## What to work on
In the lines below, find the one that contains "生命保険の基礎知識 (642, 2278)" and write it out exactly, along with every line that follows it.

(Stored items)
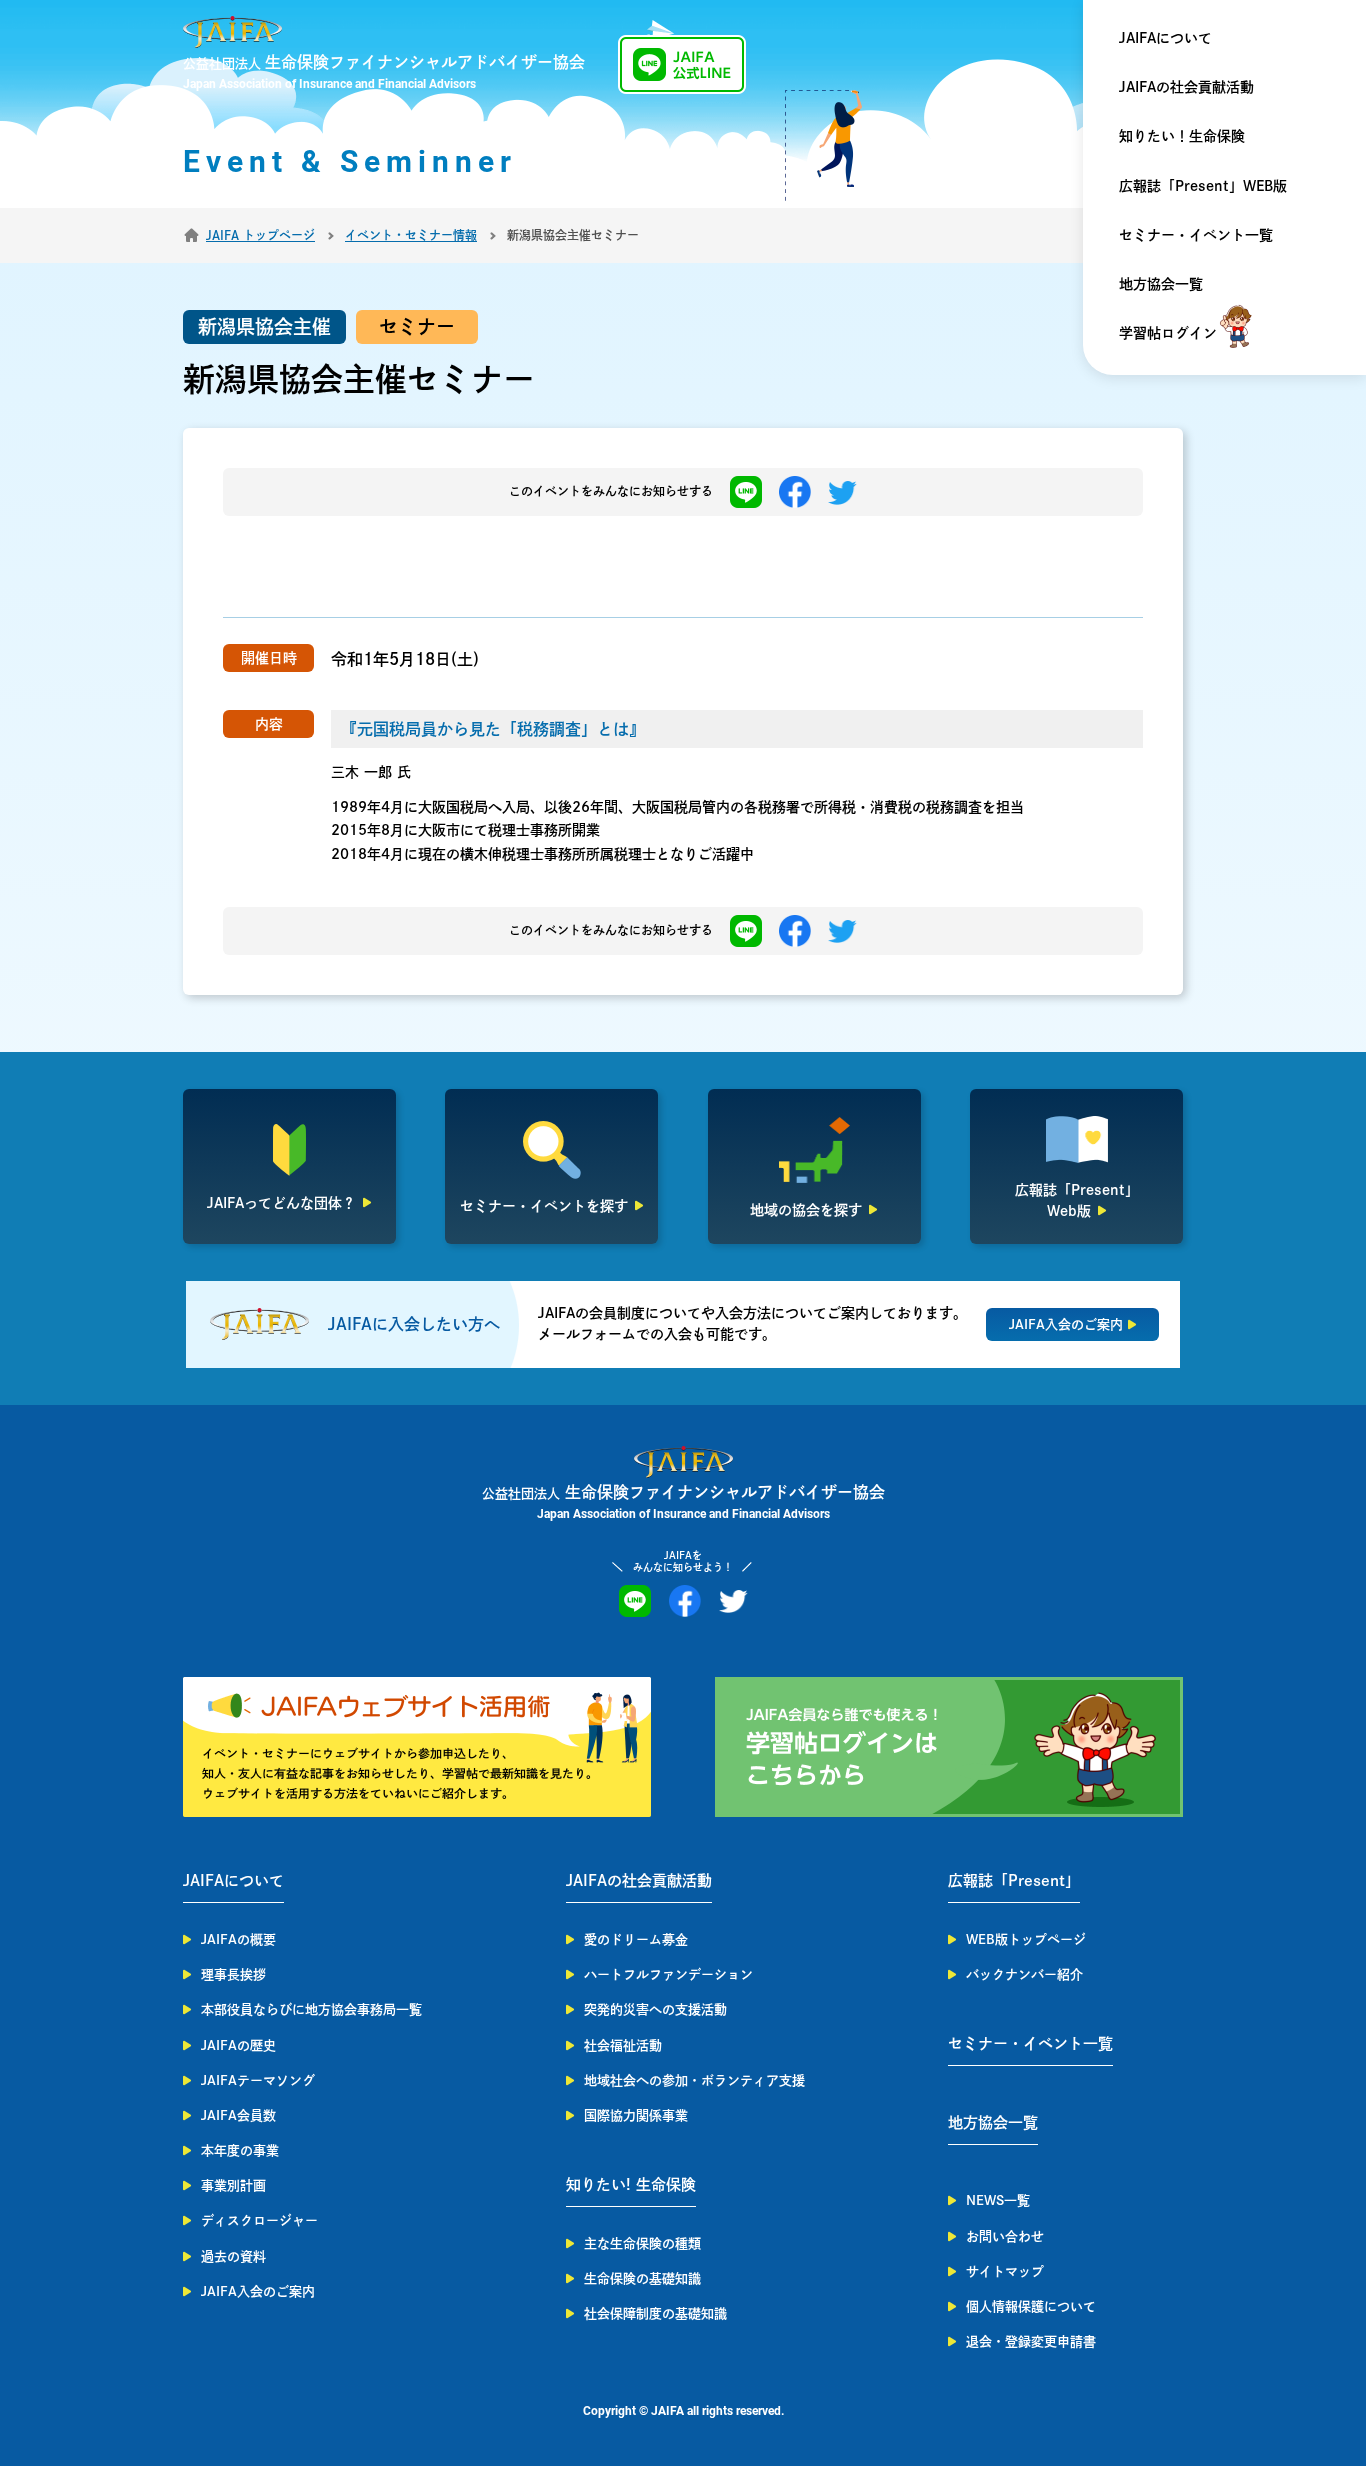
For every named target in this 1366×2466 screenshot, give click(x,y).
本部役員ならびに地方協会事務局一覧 (311, 2009)
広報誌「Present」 (1014, 1880)
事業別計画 (233, 2185)
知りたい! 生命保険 (631, 2184)
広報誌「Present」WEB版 (1203, 186)
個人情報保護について (1031, 2306)
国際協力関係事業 (636, 2115)
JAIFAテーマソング (258, 2080)
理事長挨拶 (233, 1974)
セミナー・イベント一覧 (1196, 235)
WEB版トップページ (1026, 1939)
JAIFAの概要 (238, 1939)
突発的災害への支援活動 (655, 2009)
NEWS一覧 (998, 2200)
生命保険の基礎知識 (642, 2278)
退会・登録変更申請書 (1031, 2341)
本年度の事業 (240, 2150)
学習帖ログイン (1168, 333)
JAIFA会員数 (238, 2115)
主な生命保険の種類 (642, 2243)
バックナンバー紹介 (1024, 1974)
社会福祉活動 (623, 2045)
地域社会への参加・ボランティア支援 (694, 2080)
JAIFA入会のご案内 (258, 2291)
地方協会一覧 (1161, 284)
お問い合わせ (1005, 2236)
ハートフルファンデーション (668, 1974)
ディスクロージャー (259, 2220)
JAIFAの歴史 (238, 2045)
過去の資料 (233, 2256)
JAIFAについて (1165, 38)
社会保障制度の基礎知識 (655, 2313)
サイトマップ (1005, 2271)
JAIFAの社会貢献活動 (1186, 87)
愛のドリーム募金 (636, 1939)
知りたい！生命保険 (1182, 136)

## Written solution
生命保険の基礎知識 (642, 2278)
退会・登録変更申請書 (1031, 2341)
本年度の事業 (240, 2150)
学習帖ログイン (1168, 333)
JAIFA会員数 (238, 2115)
主な生命保険の種類 (642, 2243)
バックナンバー紹介 (1024, 1974)
社会福祉活動 (623, 2045)
地域社会への参加・ボランティア支援 (694, 2080)
JAIFA入会のご案内 (258, 2291)
地方協会一覧 (1161, 284)
お問い合わせ (1005, 2236)
ハートフルファンデーション (668, 1974)
ディスクロージャー (259, 2220)
JAIFAの歴史 (238, 2045)
過去の資料 (233, 2256)
JAIFAについて (1165, 38)
社会保障制度の基礎知識 (655, 2313)
サイトマップ (1005, 2271)
JAIFAの社会貢献活動 (1186, 87)
愛のドリーム募金 (636, 1939)
知りたい！生命保険 (1182, 136)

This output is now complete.